It all started innocently enough as a small drinks party at the 1992 Manilla Olympiad, but now the Bermuda party has become “the” social highlight of each and every biennial Olympiad since then. And as the players let their hair down tonight by dancing and downing rum and tequila, this soiree – the brainchild of Nick Faulks and Nigel Freeman, a pair of enchanting ex-London City financiers – also signals that the Olympiad has reached its first rest-day after five demanding rounds of play.

And in the intervening two rounds since our last report, it’s been a case of good and bad news for Team USA.
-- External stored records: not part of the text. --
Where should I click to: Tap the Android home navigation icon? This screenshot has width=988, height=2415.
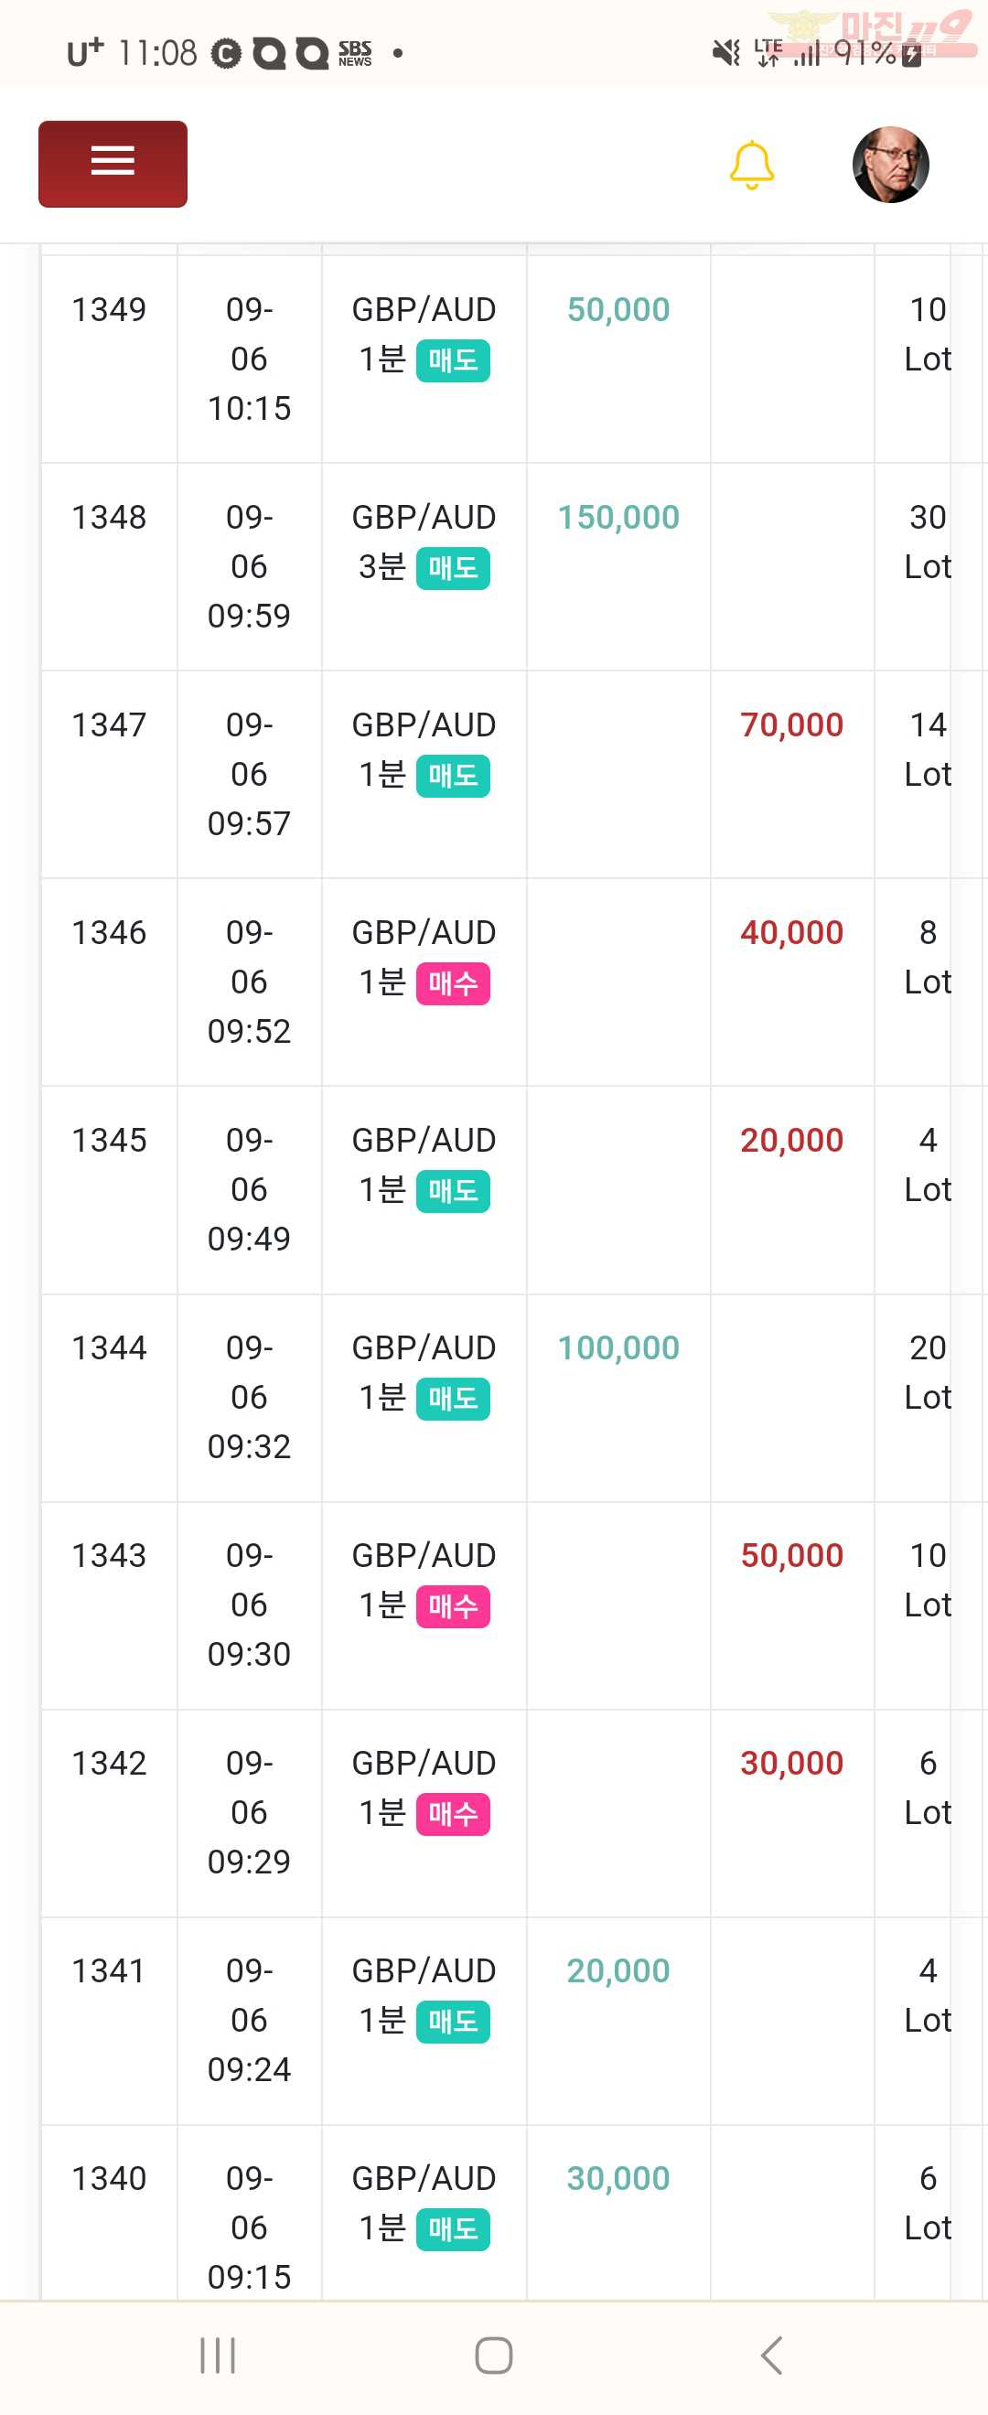pyautogui.click(x=494, y=2355)

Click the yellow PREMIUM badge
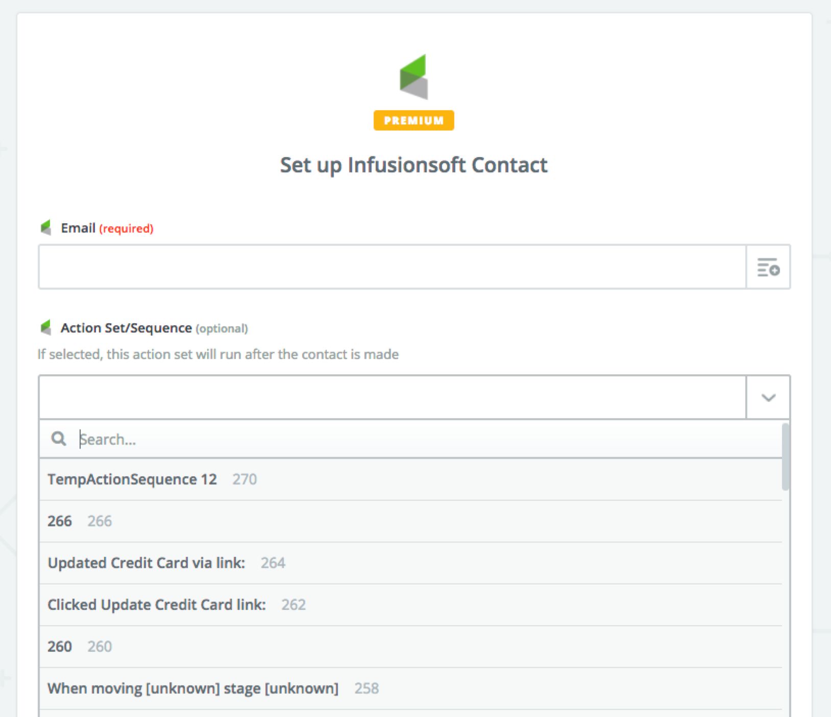point(413,120)
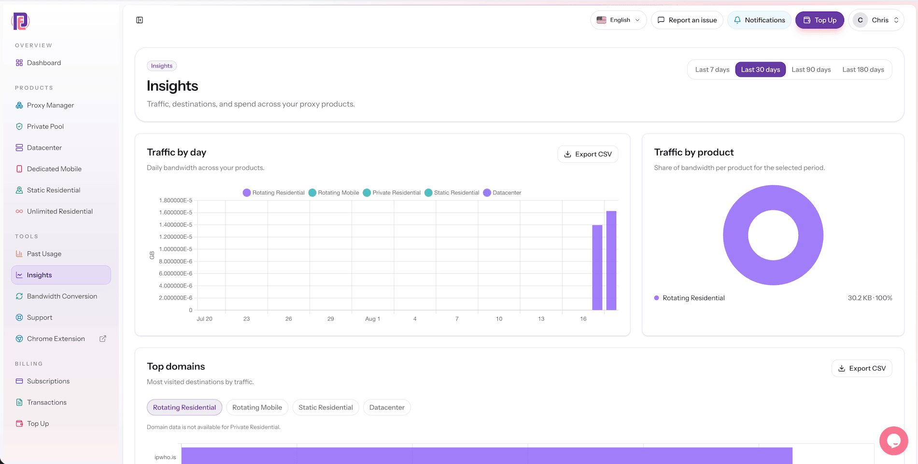
Task: Click the company logo
Action: (x=20, y=21)
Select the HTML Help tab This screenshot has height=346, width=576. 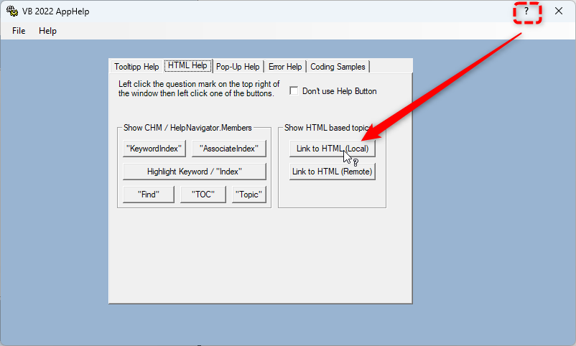click(x=187, y=66)
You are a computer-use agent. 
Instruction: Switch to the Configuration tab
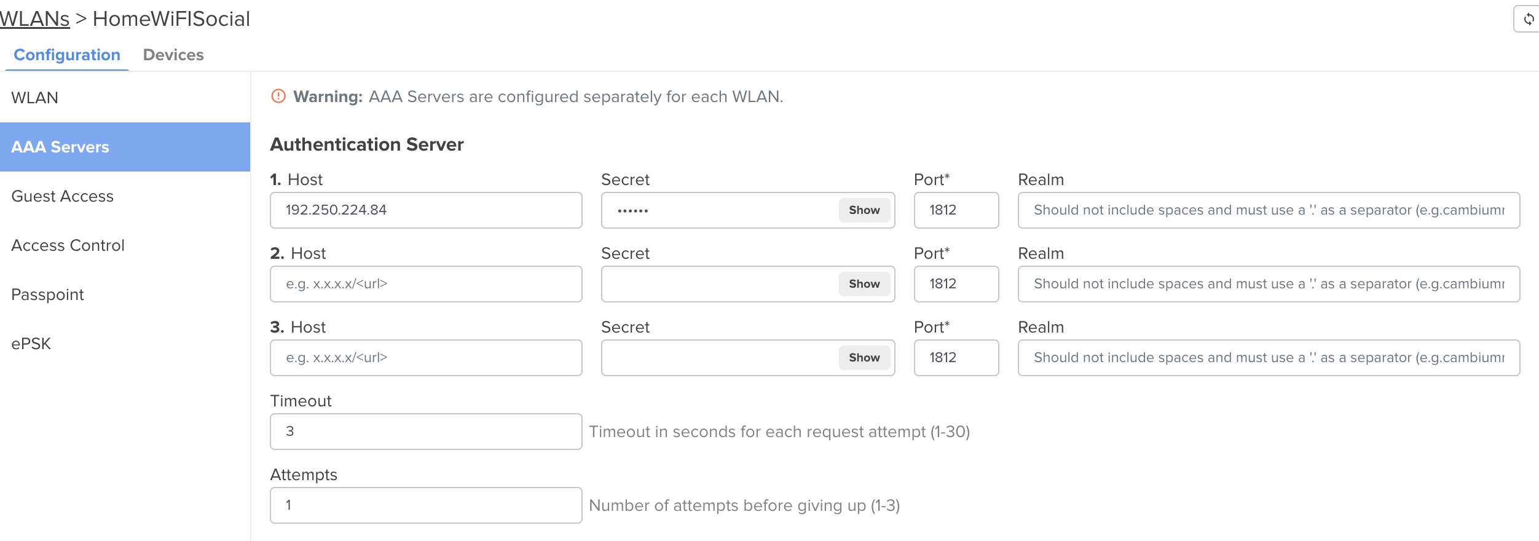click(x=67, y=55)
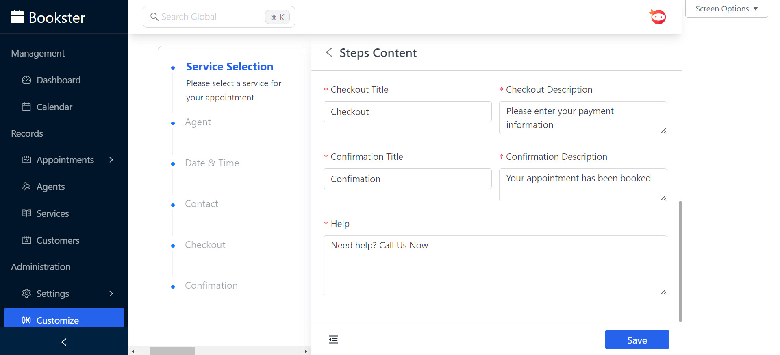Go to Calendar in the sidebar
This screenshot has height=355, width=780.
[x=54, y=107]
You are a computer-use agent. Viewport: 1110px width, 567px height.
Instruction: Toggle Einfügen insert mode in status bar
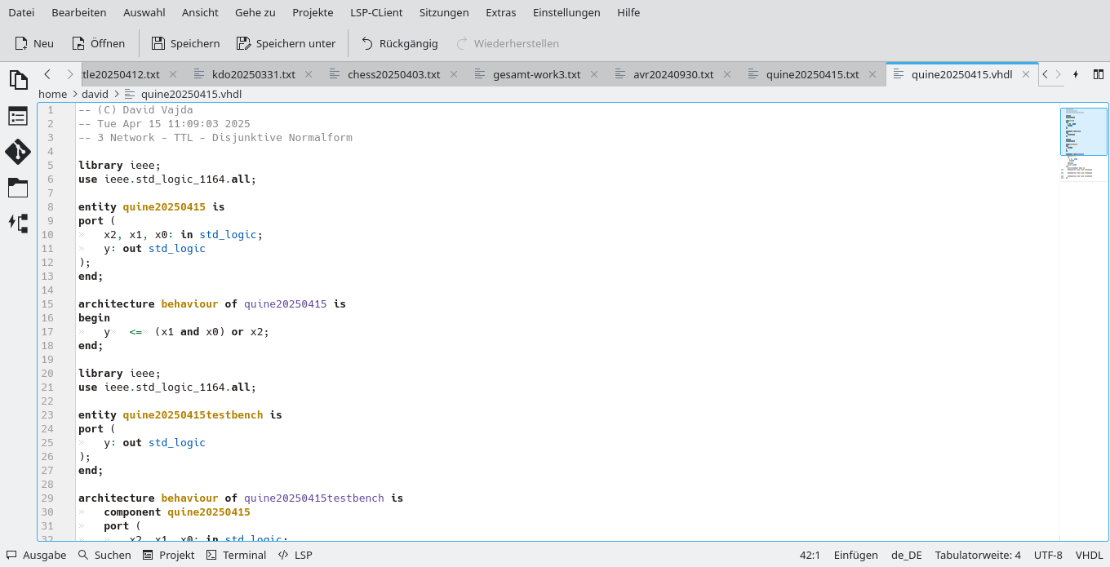[x=855, y=555]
In rounds four and five, USA beat India, 2.5-1.5, but was then held to a 2-2 draw by Israel, a minor setback for the defending champion’s as they look to retain the Hamilton-Russell Cup. But the good news has been the inspired form of Fabiano Caruana ahead of his November title match with Magnus Carlsen. In successive rounds, the US No.1 and world No.2 has impressively beaten the five-time ex-champion Vishy Anand and Boris Gelfand, the Indian’s former title-challenger. And now, Caruana is only nine points behind his Norwegian title-rival in the unofficial live ratings.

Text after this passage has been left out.